February 4th is an important day for me (Shannon). It’s so important that this February 4th, all day, something was nagging at me. I kept thinking that I was forgetting something. I kept checking my calendar, my emails, worried that there was a deadline that I was forgetting that I had, and just didn’t put it on the g-cal. That evening, we recorded our podcast, it being the month anniversary of our launch, and I thought, “well, maybe that’s it”, but it wasn’t. Not until walking up in the middle of the night, February 5th did it hit me like a ton of bricks… February 4th is the day Pharrell passed away.
For those of you who may be new here, Pharrell is our pup who passed away in 2017, our senior pup, the pup. Pharrell was the catalyst for me, of all things pointing towards this journey that I am on today. It was in 2017 that so much happened to turn our lives into a different direction, but his passing was the most difficult thing I had ever been through, and the grief was just unbearable. February 4th was traumatic. I never thought I would get over it, let alone that date. Every February 4th since, I have dreaded, though, admittedly, they come a little gentler with each year.
Pharrell passed away in the 6pm hour, on a Saturday, so for a while, every 6pm on Saturdays were terrible. Then, that got easier. For a while, I couldn’t drive the same route I drove the day he passed away, then that became doable. I couldn’t do some of the same activities I did that day, just because the record player was too much to replay. People would always say, what they say, “time heals all wounds” and I would want to stab them, each and every time they said it. There is a meme that I posted that first year that says, “My therapist says, ‘Time heals all wounds, so I stabbed him. Now we wait.” I never related to anything more in my life! People who brush over feelings like grief really should just keep their mouths closed. I think now, looking back, people just don’t know what to say, especially to someone who lost a pet. There were so many people who didn’t get it, who still don’t. I just wish they would have said nothing, than some of the dumb things they did say. But, I digress.
5 Years Later
Here we are, 5 years later, and on February 4th, I forgot the significance of the date. While I should be pleased with the fact that it was not soaked with sadness, or me spending the day in a fleeing sense of panic, trying to keep my mind off of the obvious, I just forgot. But now, I feel a huge sense of guilt.
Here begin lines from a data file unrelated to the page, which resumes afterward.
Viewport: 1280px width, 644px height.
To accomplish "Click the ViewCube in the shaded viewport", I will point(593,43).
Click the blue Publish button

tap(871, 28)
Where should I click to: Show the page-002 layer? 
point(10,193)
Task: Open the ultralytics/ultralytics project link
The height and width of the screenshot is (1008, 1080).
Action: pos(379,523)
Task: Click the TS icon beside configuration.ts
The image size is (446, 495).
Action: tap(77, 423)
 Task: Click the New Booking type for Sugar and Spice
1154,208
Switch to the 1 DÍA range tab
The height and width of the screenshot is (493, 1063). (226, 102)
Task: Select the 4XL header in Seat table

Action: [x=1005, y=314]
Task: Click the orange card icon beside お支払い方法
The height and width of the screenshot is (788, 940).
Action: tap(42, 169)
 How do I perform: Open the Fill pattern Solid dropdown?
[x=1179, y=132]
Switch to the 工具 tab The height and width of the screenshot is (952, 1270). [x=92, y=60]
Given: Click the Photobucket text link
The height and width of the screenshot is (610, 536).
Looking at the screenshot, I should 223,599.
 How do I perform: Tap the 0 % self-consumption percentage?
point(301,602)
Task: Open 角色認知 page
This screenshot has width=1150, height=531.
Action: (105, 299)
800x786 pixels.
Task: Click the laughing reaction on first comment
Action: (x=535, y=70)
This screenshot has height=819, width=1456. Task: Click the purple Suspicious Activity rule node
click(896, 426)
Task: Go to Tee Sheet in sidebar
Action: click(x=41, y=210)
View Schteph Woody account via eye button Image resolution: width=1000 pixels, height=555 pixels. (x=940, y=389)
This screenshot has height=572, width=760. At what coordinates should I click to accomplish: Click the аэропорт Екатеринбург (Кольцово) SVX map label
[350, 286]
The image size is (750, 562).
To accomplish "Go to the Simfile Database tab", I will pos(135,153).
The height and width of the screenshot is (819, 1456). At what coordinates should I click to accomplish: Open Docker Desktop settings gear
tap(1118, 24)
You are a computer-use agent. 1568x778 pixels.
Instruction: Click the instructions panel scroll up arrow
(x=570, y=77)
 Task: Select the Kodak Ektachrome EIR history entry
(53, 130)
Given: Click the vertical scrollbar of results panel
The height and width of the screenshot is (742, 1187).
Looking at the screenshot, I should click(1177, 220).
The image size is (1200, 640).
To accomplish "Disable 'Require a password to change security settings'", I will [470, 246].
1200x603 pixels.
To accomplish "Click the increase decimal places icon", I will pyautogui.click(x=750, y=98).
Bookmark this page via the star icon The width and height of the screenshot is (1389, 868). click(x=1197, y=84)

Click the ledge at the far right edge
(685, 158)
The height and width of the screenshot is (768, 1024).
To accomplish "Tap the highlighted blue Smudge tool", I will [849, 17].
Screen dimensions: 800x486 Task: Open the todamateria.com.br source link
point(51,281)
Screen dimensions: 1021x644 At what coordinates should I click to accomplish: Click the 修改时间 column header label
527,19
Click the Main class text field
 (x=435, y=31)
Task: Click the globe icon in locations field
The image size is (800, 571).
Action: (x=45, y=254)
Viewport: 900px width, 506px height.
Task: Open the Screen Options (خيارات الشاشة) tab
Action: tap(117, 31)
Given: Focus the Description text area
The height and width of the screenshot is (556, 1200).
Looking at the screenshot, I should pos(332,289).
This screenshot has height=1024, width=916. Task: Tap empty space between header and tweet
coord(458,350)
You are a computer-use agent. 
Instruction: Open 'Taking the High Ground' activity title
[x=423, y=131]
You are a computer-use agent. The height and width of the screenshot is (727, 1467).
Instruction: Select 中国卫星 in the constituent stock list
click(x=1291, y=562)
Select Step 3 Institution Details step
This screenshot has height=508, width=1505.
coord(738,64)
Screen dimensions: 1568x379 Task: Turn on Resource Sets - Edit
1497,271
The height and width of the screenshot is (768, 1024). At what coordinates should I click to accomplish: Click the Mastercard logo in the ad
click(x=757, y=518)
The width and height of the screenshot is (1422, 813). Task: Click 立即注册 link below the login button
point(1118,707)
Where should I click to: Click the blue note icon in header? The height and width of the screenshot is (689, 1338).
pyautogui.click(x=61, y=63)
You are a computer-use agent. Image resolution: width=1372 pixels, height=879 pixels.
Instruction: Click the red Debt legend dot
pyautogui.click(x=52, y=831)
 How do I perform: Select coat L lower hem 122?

Why do I have this guilt? Should I feel guilt that I am actually recovering from my pain? No. Logically speaking, I know that I shouldn’t. I think about Pharrell every day. You don’t have that kind of relationship with anyone, whether it be a human or animal, and not think about them. I have fond memories. He is part of who I am- my mental health recovery and journey today is very much due to him.
Now that Betty White is a senior, that gnawing at my stomach is looming… of course I think about it with her too. I think about how, unless something happens to me first, I will more than likely, go through it all again. There is guilt in thinking about that while she is still here, and guilt in feeling as though I am putting that blame on someone, or something, perhaps myself.
Our Brains Are Computers
Apparently all of this is fairly common. According to Allan Schwartz, LCSW, Ph.D. our brains are like computers that store things away for one reason or another and in different ways for different people. We think that things are stored away, but for some people, information or events. Schwartz says, “anniversaries are powerful occurrences whether we remember them or not. Many times patients in my practice report for the session stating that they feel depressed, anxious or physically not well but are baffled as to why.” Many times people will feel uneasy around death anniversaries, even if they forgot them, because their brains have learned to suppress them. Perhaps it is a way to protect them? I’m not sure, but I would like to think that is what happened last week.
The truth is, I had many deadlines, a lot of work, and it was an ok day. I was in a fair mood, but all day, I did feel uneasy. I felt like something was off. I checked my calendar at least 10 times, thinking that there was something missing. There was.
Will I change anything to remember the date in the future? No. I do have Pharrell’s birthday, and other family member’s birthdays who have passed on my calendar. I do like to honor birthdays or special days that brought joy in a loved one’s life. The day that Pharrell passed away, or our cats, Kiko and Wilson, or other family members… I don’t want to constantly be reminded of those days. I also don’t want to feel guilty about forgetting them. I have to believe that those who have passed would not want us to sit and mourn on the day that they took their last breath, rather live each day to the fullest. I will continue down this path of healing- the path that Pharrell led me down, and I will be ok with that.